Sono questi i presupposti che caratterizzeranno la
stagione teatrale 2023/2024 del Teatro Comunale “Costantino Parravano” di
Caserta, a cura del Teatro Pubblico Campano, che accompagnerà lo spettatore,
dopo il grande successo della scorsa stagione, verso la piena e sospirata
ripresa, riconoscendo nel teatro, e nella cultura tutta, uno degli elementi
vitali della nostra quotidianità.
da venerdì 3 a domenica 5 novembre,
Giuseppe Zeno e Euridice Axen in “Travolti da un insolito destino nell’azzurro
mare di agosto”, (nostro
articolo)
Omaggio a Lina Wertmüller, regia Marcello Cotugno
Affrontare a teatro Travolti da un insolito destino nell’azzurro mare
di agosto di Lina Wertmüller, una delle maggiori registe del cinema italiano -
autrice che ha profondamente segnato la cultura e l’immaginario del nostro Paese
- è una sfida che abbiamo deciso di accettare con la dovuta umiltà.
La nostra
versione di Travolti…, basata sul testo teatrale di Lina Wertmüller (la sua
opera postuma!
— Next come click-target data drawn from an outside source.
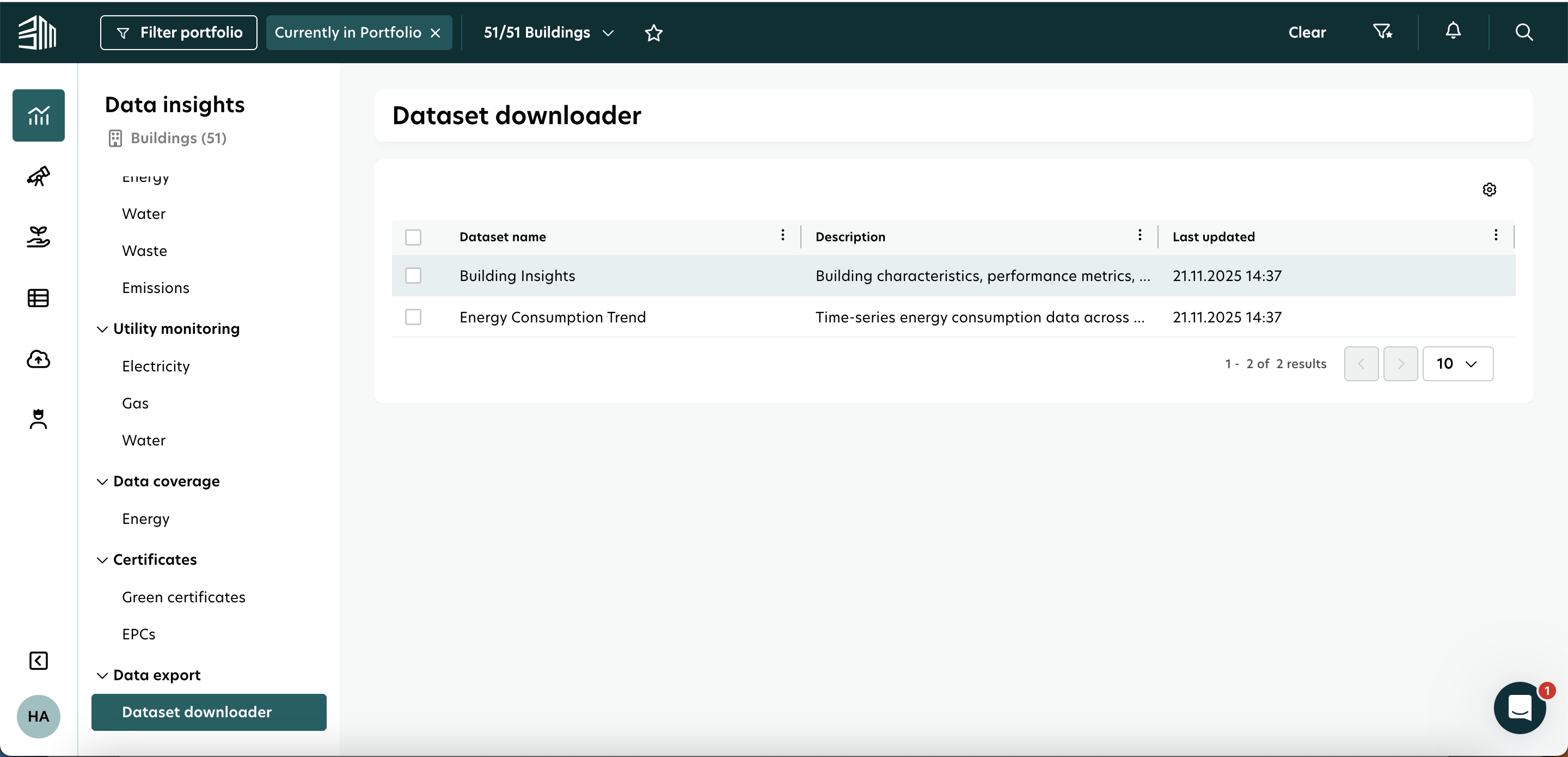
Task: Click the Dataset downloader button
Action: 209,712
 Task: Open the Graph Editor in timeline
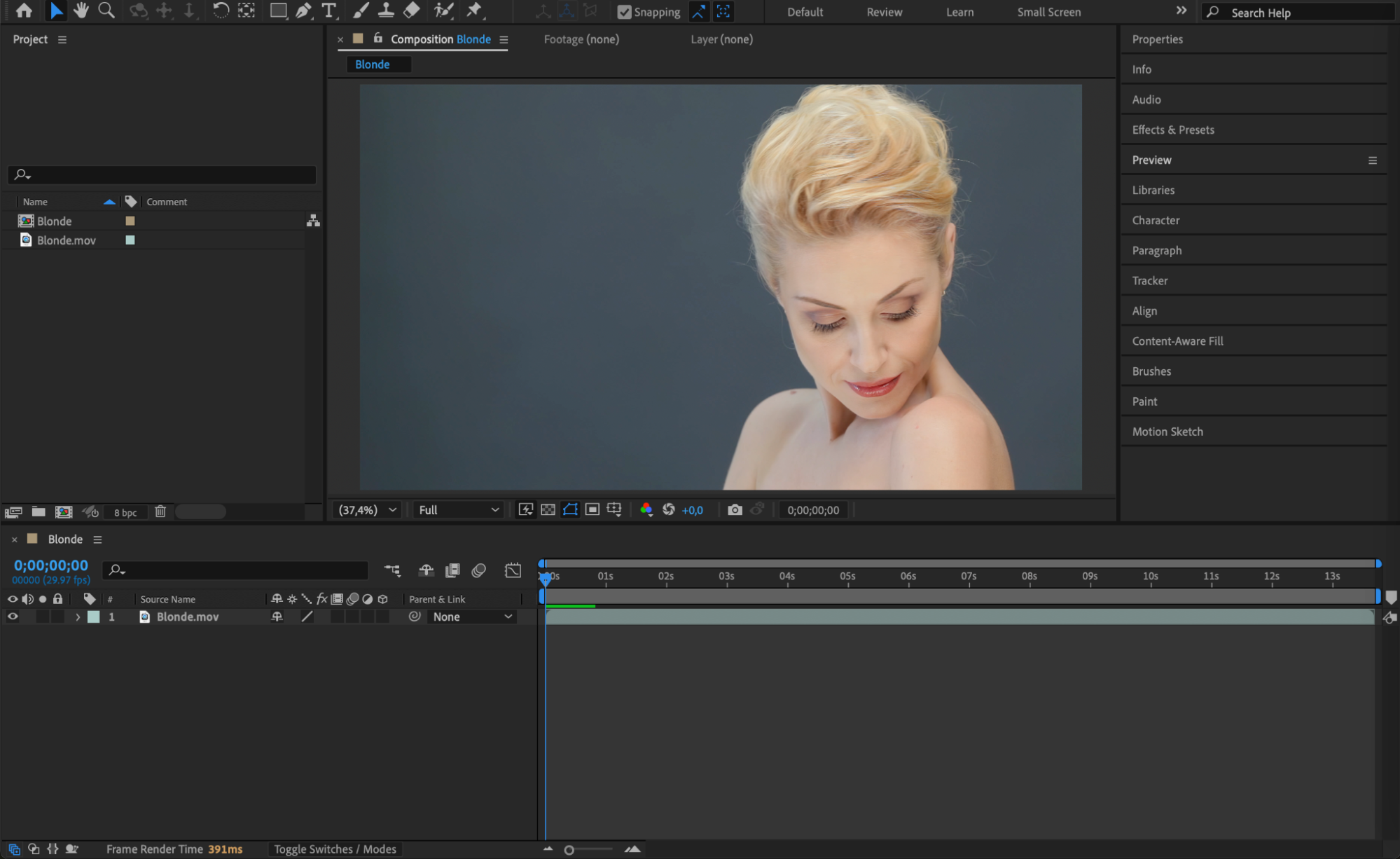click(x=513, y=570)
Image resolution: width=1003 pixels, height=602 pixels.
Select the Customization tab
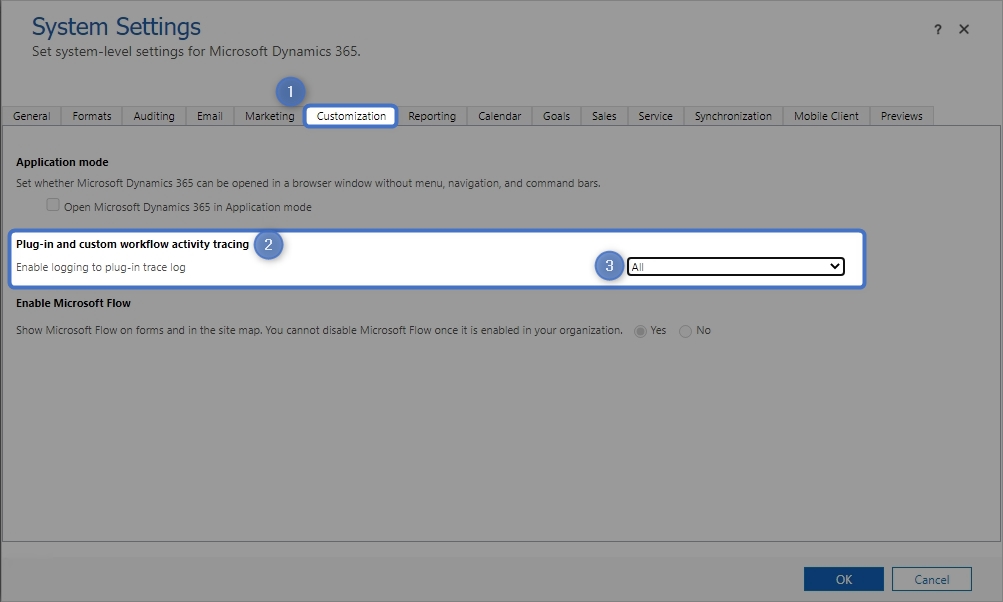(x=351, y=116)
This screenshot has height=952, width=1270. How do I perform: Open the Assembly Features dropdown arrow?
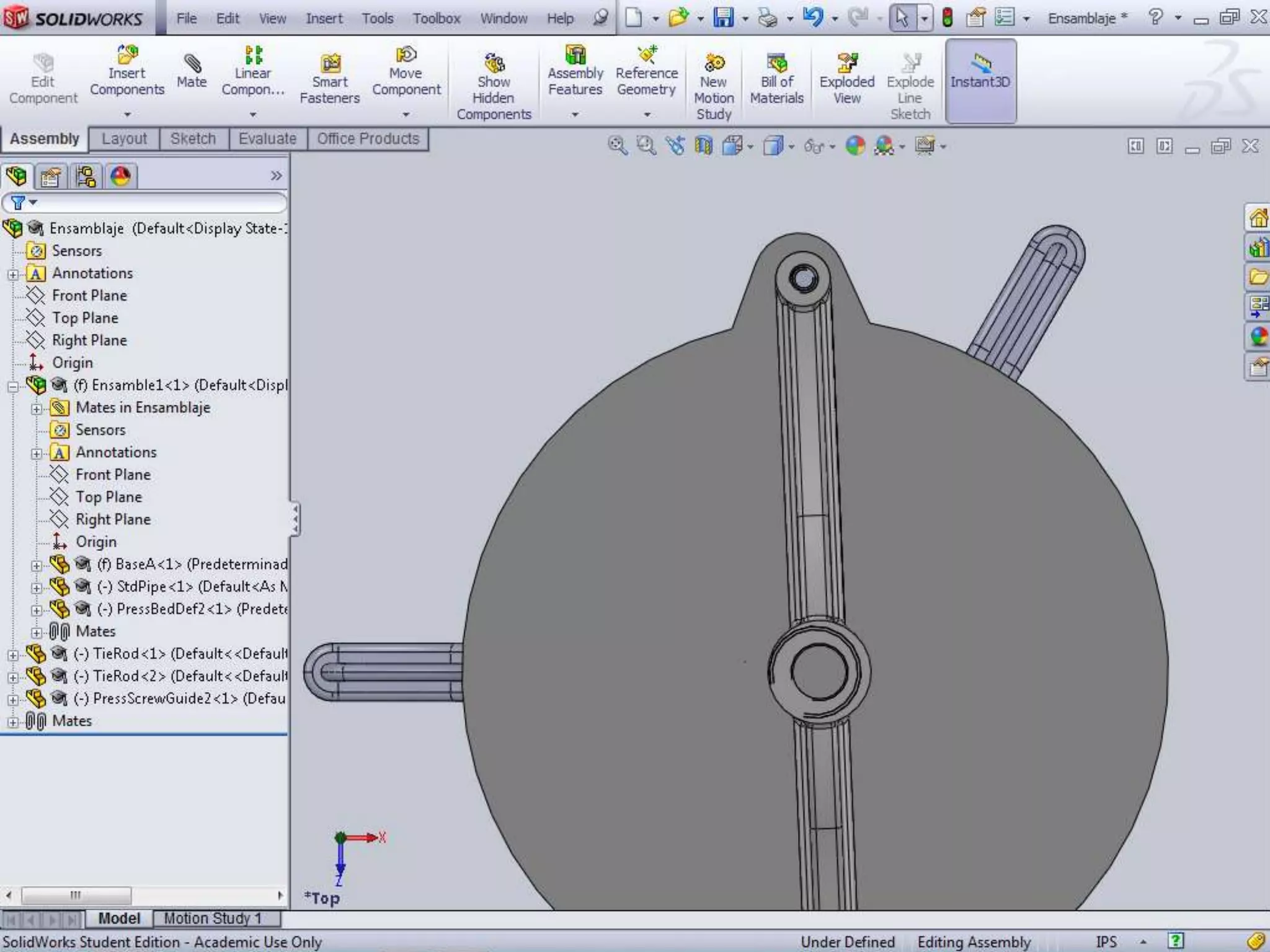click(x=575, y=115)
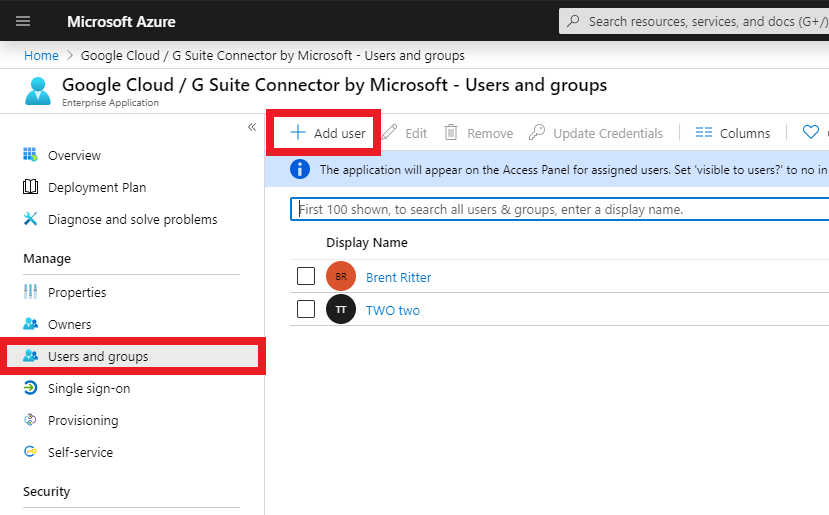Go to Owners in the sidebar
The image size is (829, 515).
point(69,324)
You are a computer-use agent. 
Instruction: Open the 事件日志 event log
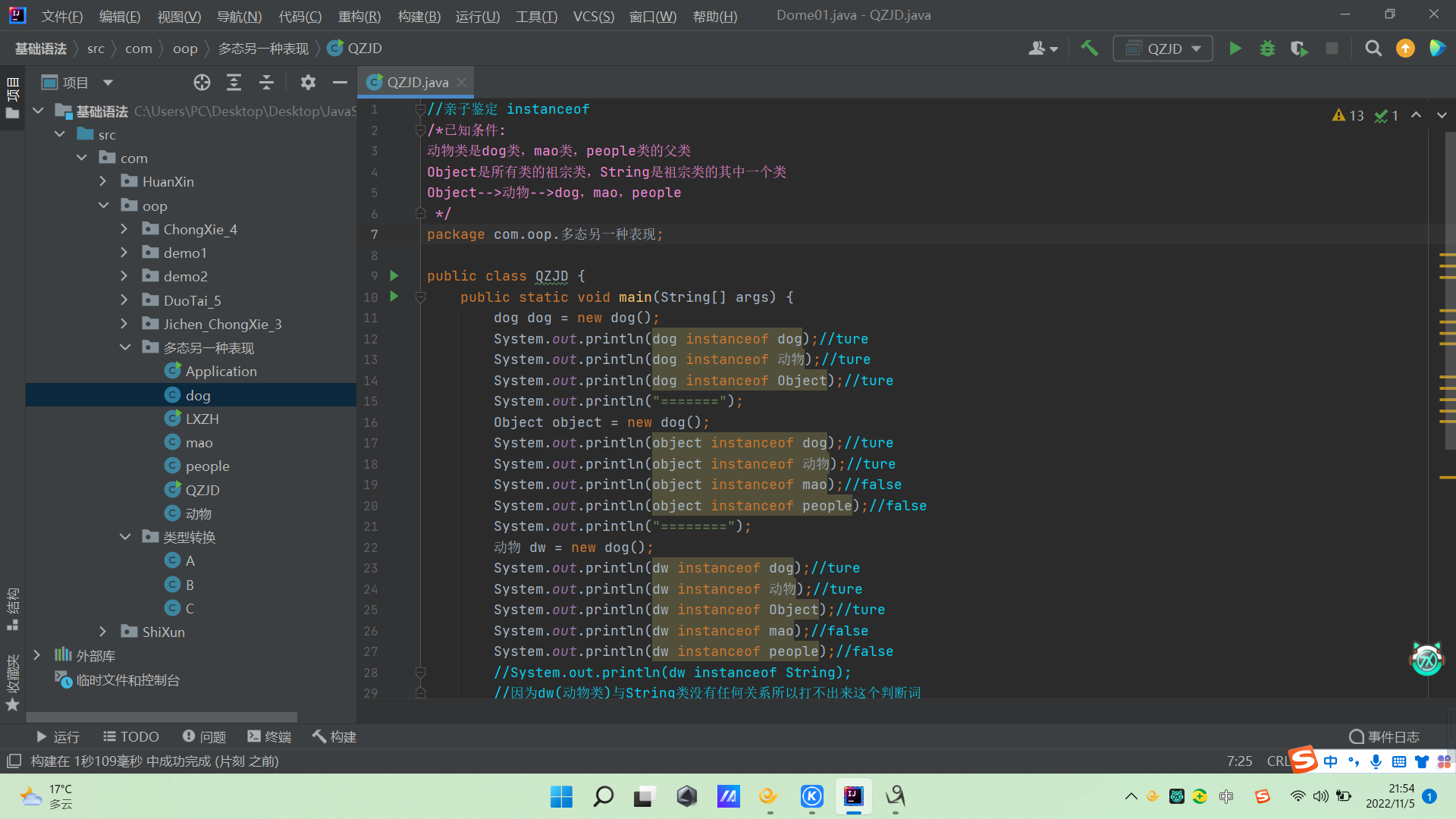coord(1384,736)
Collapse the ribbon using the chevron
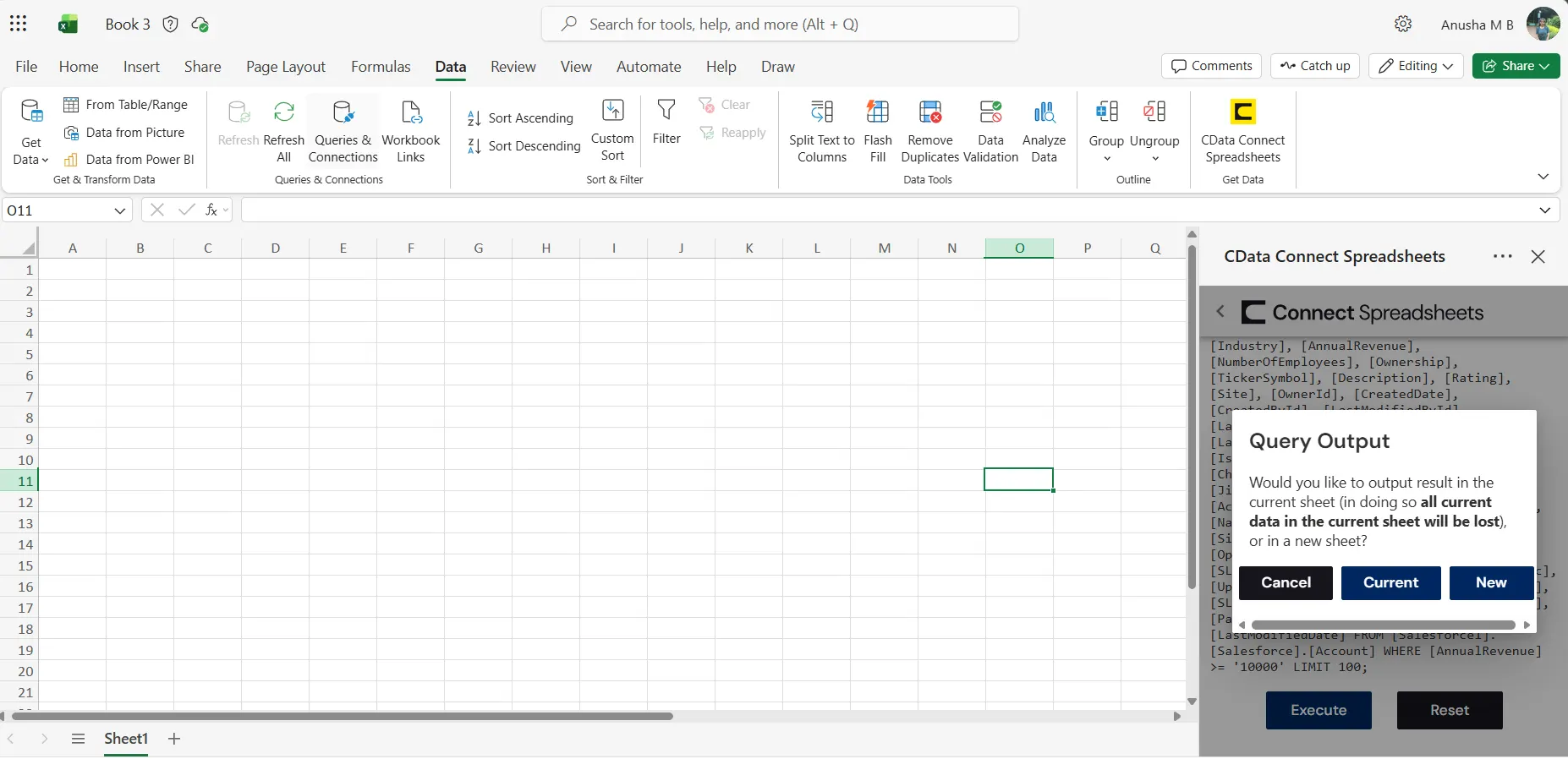 pyautogui.click(x=1543, y=177)
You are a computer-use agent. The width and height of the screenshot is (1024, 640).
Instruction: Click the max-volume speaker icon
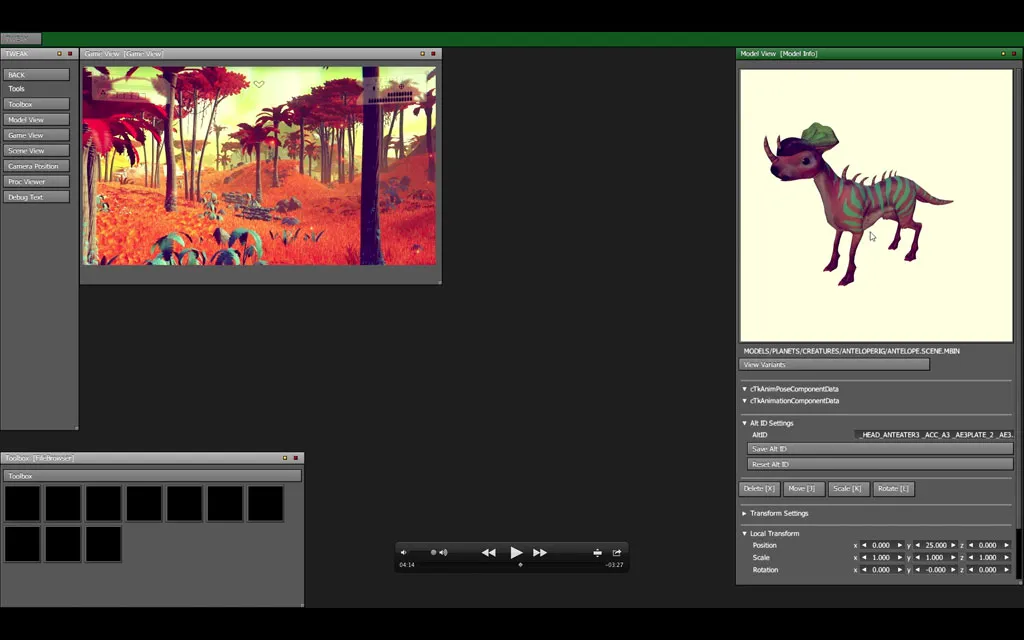coord(443,552)
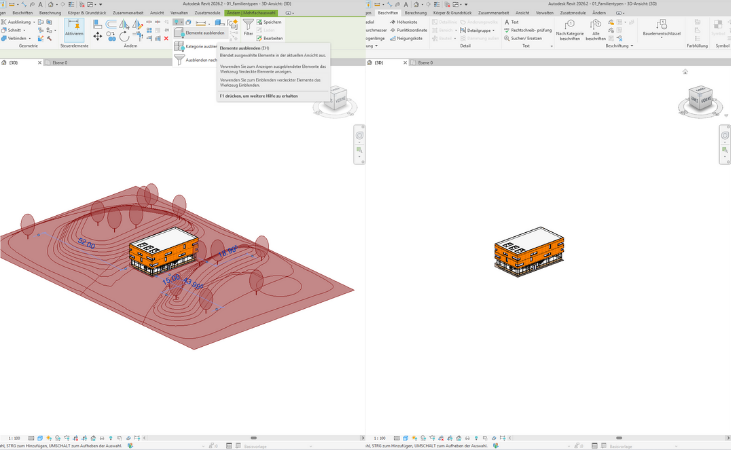731x450 pixels.
Task: Click the Aktivieren control button
Action: point(74,30)
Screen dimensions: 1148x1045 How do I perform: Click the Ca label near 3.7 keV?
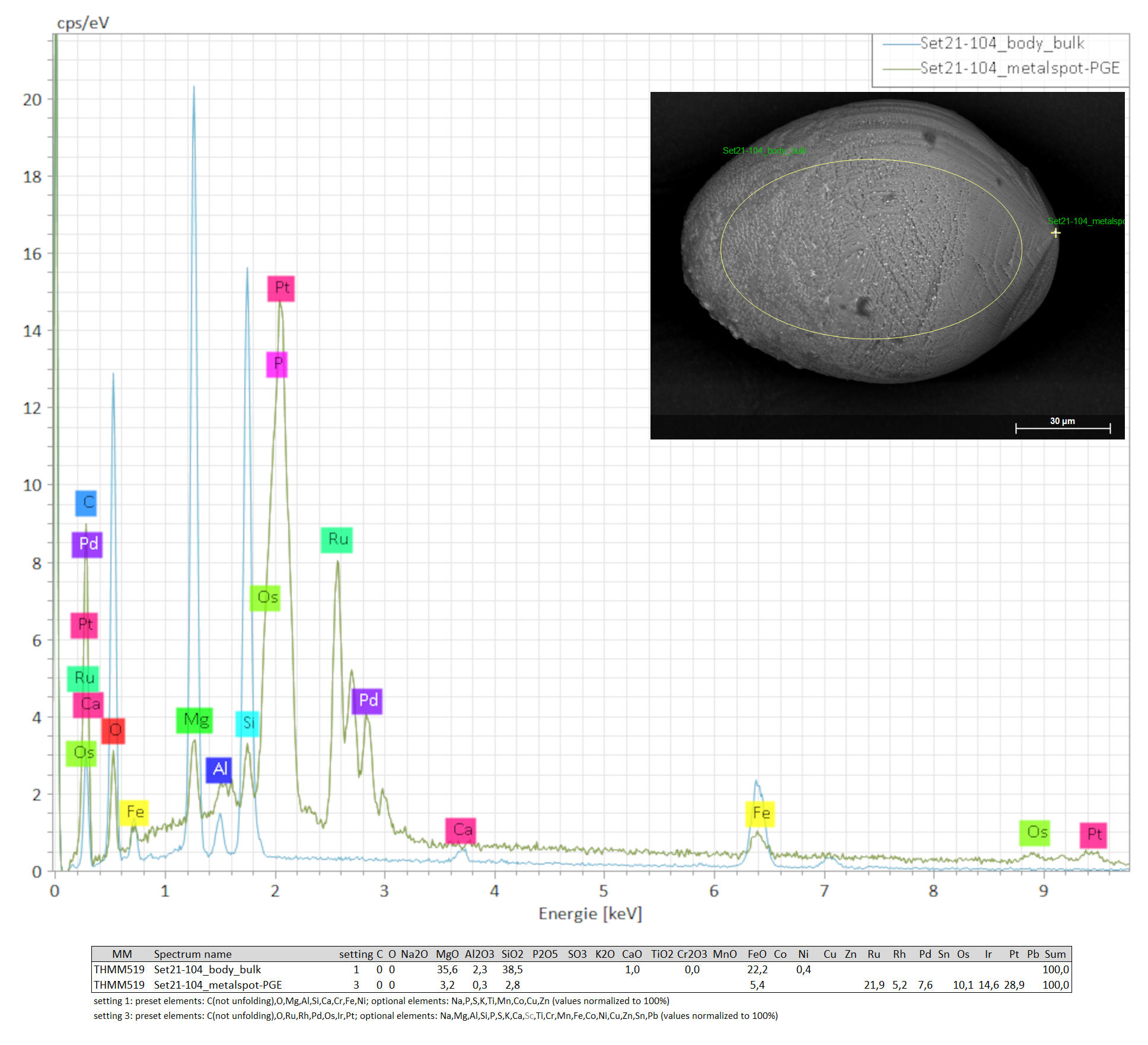[x=461, y=830]
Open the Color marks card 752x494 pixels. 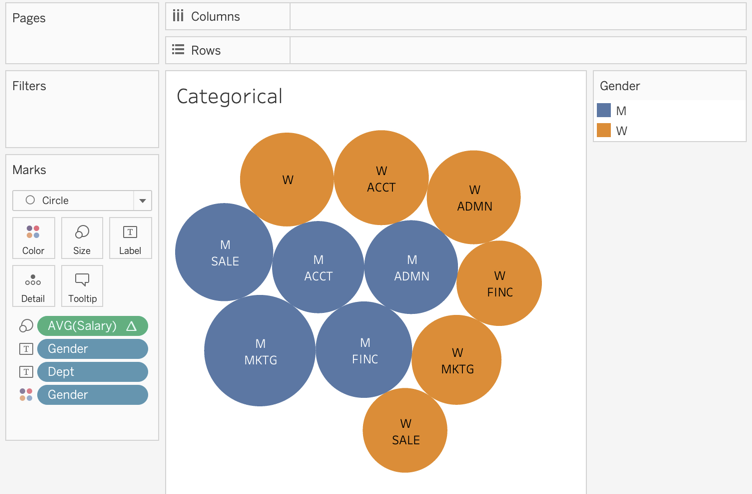[33, 238]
Quale onore…) scritto con Valerio Ruiz, ricolloca la storia nella
dimensione del contemporaneo, scegliendo come nuovo campo di battaglia il
differente clima socioculturale di una società tardo capitalista, in cui nuove
tensioni e nuove contraddizioni determinano e orientano conflitti e emozioni tra
i personaggi.
Negli ultimi, recentissimi, anni abbiamo infatti assistito a
uno stravolgimento degli equilibri di genere, e abbiamo visto maturare una
coscienza completamente nuova e una prospettiva più sfaccettata e inclusiva su
temi come il sesso e la razza, che assumono un peso fondamentale all’interno di
un testo come questo.
Se l’acquisizione di queste nuove consapevolezze nutre
gli animati battibecchi del primo atto, ambientato sul lussuoso yacht già
presente nel film – le litigate tra Raffaella e Toti, amici/nemici portatori di
valori inconciliabili, le continue scaramucce tra Raffaella e Gennarino, i
cominci scambi tra Gennarino e il suo capo Pippo – è nel secondo atto, quando
Gennarino e Raffaella, ormai naufraghi, approdano sull’isola, che il mutamento
degli equilibri di genere assume una decisiva importanza drammaturgica,
ridefinendo anche gli equilibri tra i due protagonisti.
Farsi carico di tutto
ciò, non significa però smussare la tagliente ironia e l’energia caustica che
contraddistinguono Lina Wertmüller: pur riequilibrando i rapporti di forza tra i
due protagonisti in nome della parità di genere, il testo non perde la sua
capacità di provocare, divertire, spiazzare.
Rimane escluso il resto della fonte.